**Task prompt**
Count the lines below that contain the word "Switch" and give only that number.

**Record list**
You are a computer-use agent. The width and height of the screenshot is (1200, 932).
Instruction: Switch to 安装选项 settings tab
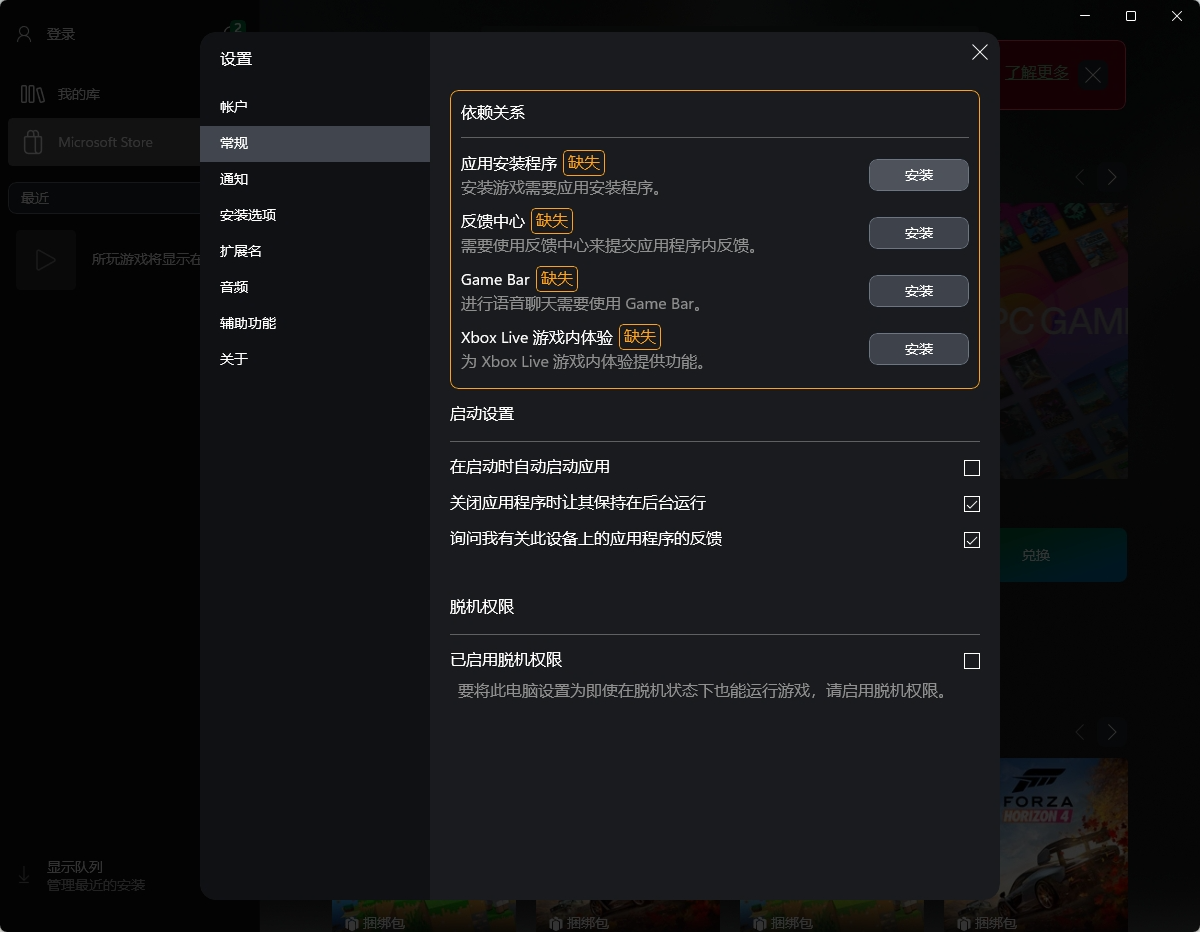click(248, 215)
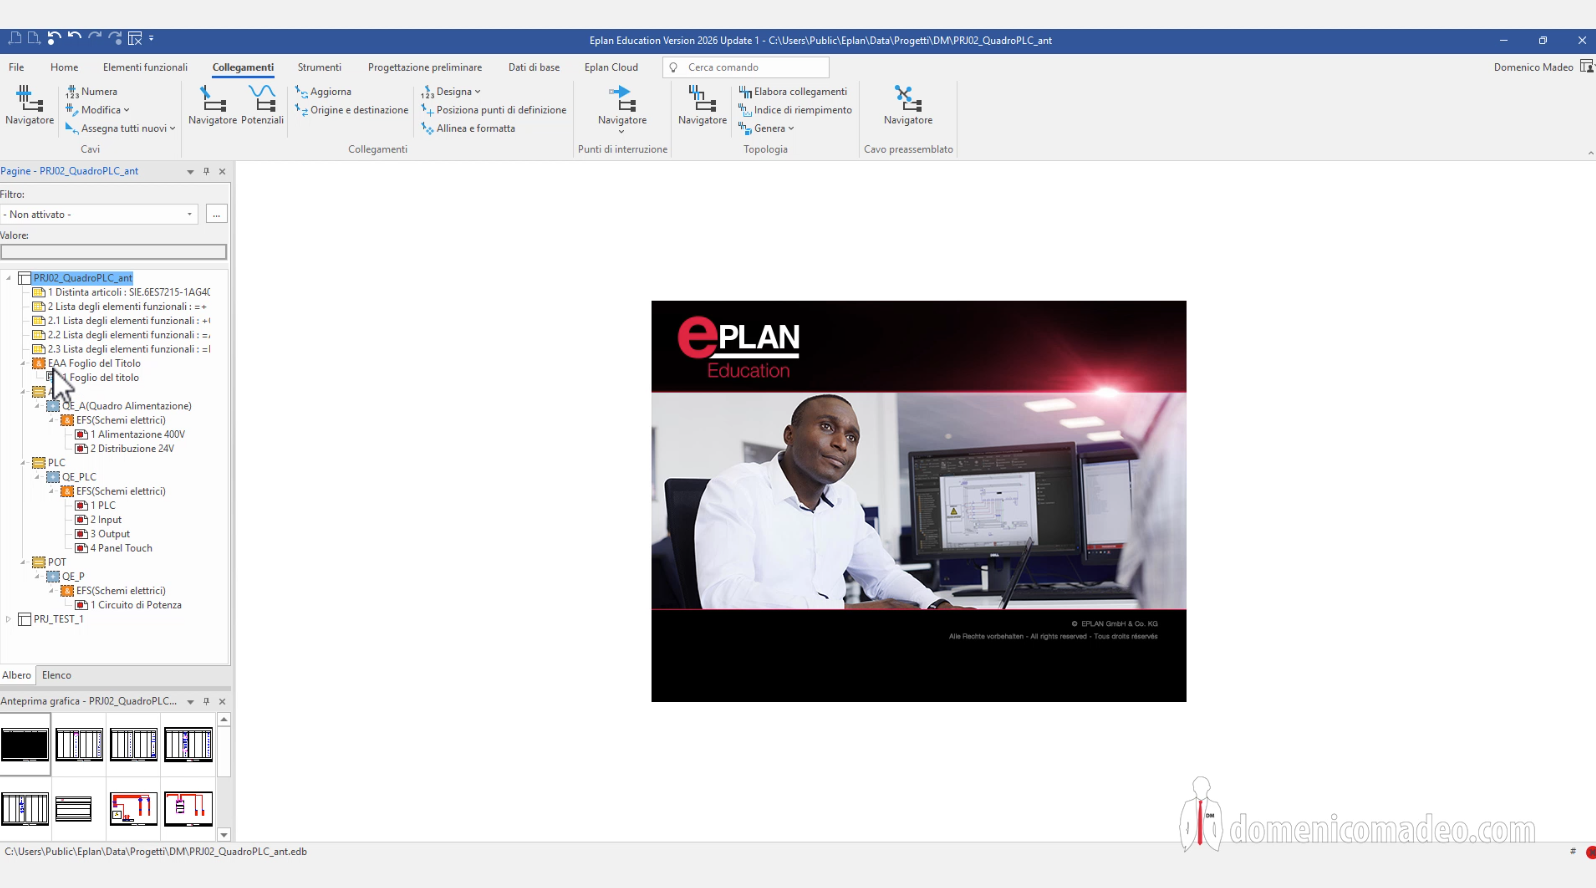1596x888 pixels.
Task: Expand the PRJ_TEST_1 project node
Action: (9, 619)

**Final result**
1